Riccardo Muti dirige l'Orchestre National de France © Christophe Abramowitz / Radio France
Riccardo Muti dirige l'Orchestre National de France
© Christophe Abramowitz / Radio France

Quand on a eu le privilège d'assister à ce premier concert avec un programme « signature » du chef napolitain – la Symphonie n° 34 de Mozart, la deuxième suite du Tricorne de Manuel de Falla, et la Quatrième Symphonie de Schumann – on mesure tout à la fois les permanences et les évolutions de cette relation entre le chef et l'orchestre. Gardons-nous de juger l'octogénaire encore fringant à l'aune du souvenir d'un trentenaire tout de fougue et de fulgurance. Certes, les tempos se sont élargis, la respiration est plus apaisée. La précision, elle, demeure intacte, plus aiguë encore peut-être, car débarrassée de toute hâte.

pbl
pbl

Ce soir, c'est un orfèvre qui est à l'œuvre, détenteur d'un art dont on pressent qu'il pourrait disparaître avec sa génération. L'art de modeler, de transformer le son d'un orchestre, de faire s'épanouir les individualités au sein du groupe : voilà indéniablement la marque Muti.

Ce dernier s'est fait le héraut de ces compositeurs italiens, contemporains de Puccini, qui ont aussi écrit pour l'orchestre. Contemplazione de Catalani est une page élégiaque créée à Paris le 19 juin 1878 par l'orchestre de la Scala pour l'Exposition universelle de Paris. On y entend un chant ample, un legato des cordes longuement modelé, cette manière d'installer le silence avant le son. Beau prélude que cette méditation qui serpente entre effluves pucciniens et réminiscences wagnériennes, où le National trouve d'emblée une homogénéité de timbres et une discipline collective qui forcent l'admiration.

Viennent ensuite Les Quatre Saisons de Verdi, le ballet écrit pour les représentations parisiennes des Vêpres siciliennes, commande de l'Opéra de Paris.

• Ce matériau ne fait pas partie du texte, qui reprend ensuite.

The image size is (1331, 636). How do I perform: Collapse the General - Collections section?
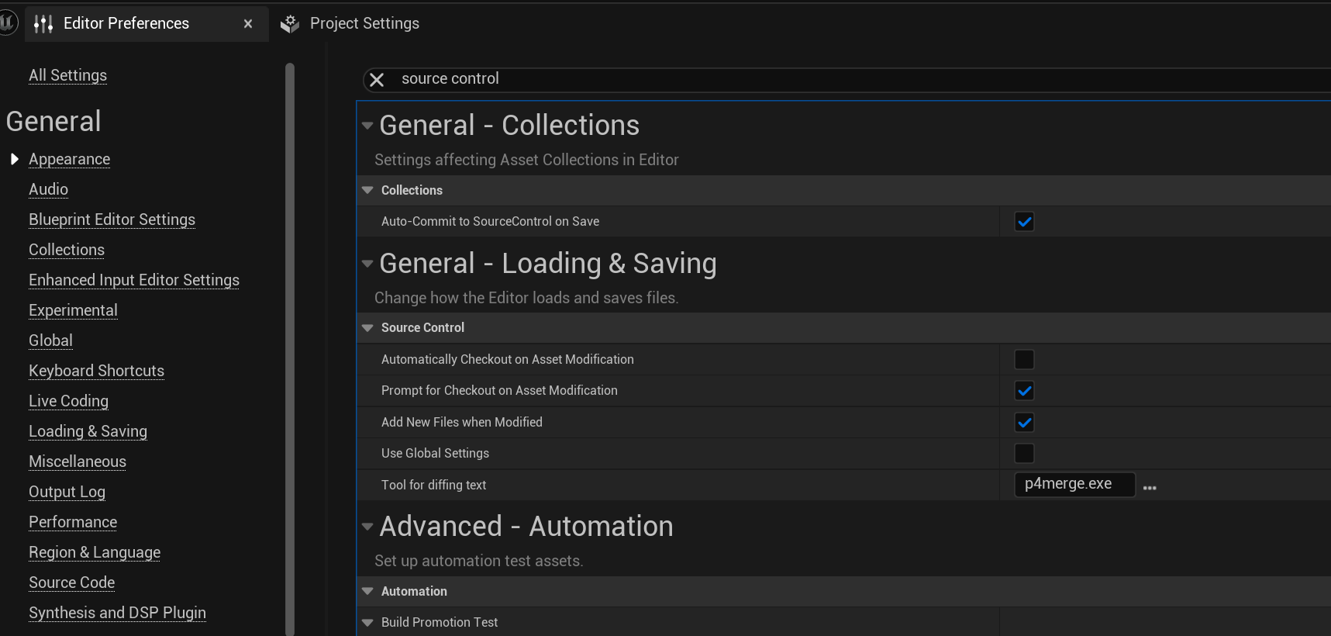(x=367, y=126)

Sans lien avec le drame, chaque saison est évoquée par une suite de danses de caractères et de rythmes variés. On admire la souplesse des bois, les beaux solos de clarinette de Patrick Messina ou de hautbois de Mathilde Lebert, la discipline des pupitres, cette articulation où rien n'est laissé au hasard. Mais on se prendra à plusieurs reprises au cours de ces trente longues minutes à regretter ce je ne sais quoi d'élan, de chic, que le chef plus jeune savait insuffler à ce genre de partitions « légères » plus familières à une formation de fosse qu'à un orchestre symphonique. On n'en admire que plus la phénoménale précision d'une direction qui soutient, encourage plutôt qu'elle n'impose.

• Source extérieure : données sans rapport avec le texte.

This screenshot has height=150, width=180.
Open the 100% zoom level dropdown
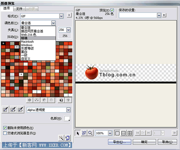coord(110,133)
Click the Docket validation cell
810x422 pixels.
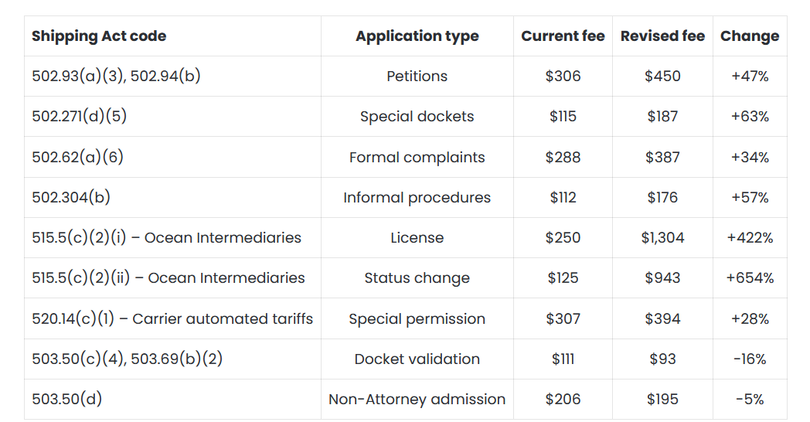pos(417,359)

Mais c'est évidemment la Quatrième Symphonie de Tchaïkovski qui constitue le centre de gravité du concert. Et là, le Muti d'aujourd'hui se révèle dans sa plénitude, tel que l'âge et la maturité ne l'ont finalement pas changé. Le motif du destin, aux cuivres, est posé avec une solennité presque retenue, sans emphase, comme une fatalité que l'on regarde en face plutôt qu'on ne la subit. Le premier mouvement, pris large, déploie une architecture d'une lisibilité absolue : chaque ligne, chaque retour du thème, chaque inflexion sont amenés avec une sûreté de geste exceptionnelle.

pbl
pbl

L'« Andantino » avance sans s'appesantir autour des volutes du hautbois mélancolique de Mathilde Lebert. Le « Scherzo » avec ses fameux pizzicati est mené avec une précision d'horloger. Les cordes du National sont d'une homogénéité impeccable, justement interrompues par les vents qui lancent une chanson populaire ukrainienne (toute la Quatrième Symphonie s'abreuve abondamment à des sources populaires). Reste le finale, et l'on se demande si le chef va céder à la tentation de la vitesse et du spectaculaire. Il n'en sera rien. Le tempo, ample, se refuse à l'esbroufe : l'éclat naît non de la précipitation mais de la masse maîtrisée, d'une montée patiemment construite. On aurait aimé un peu plus de fièvre ; mais Riccardo Muti administre une preuve éclatante et grandiose d'un art devenu trop rare sur les podiums.

L'ovation est longue, chaleureuse, et le maestro, visiblement ému, multiplie les gestes de gratitude envers les pupitres qu'il fréquente depuis tant d'années, et envers un public qui lui est redevable de si fortes émotions.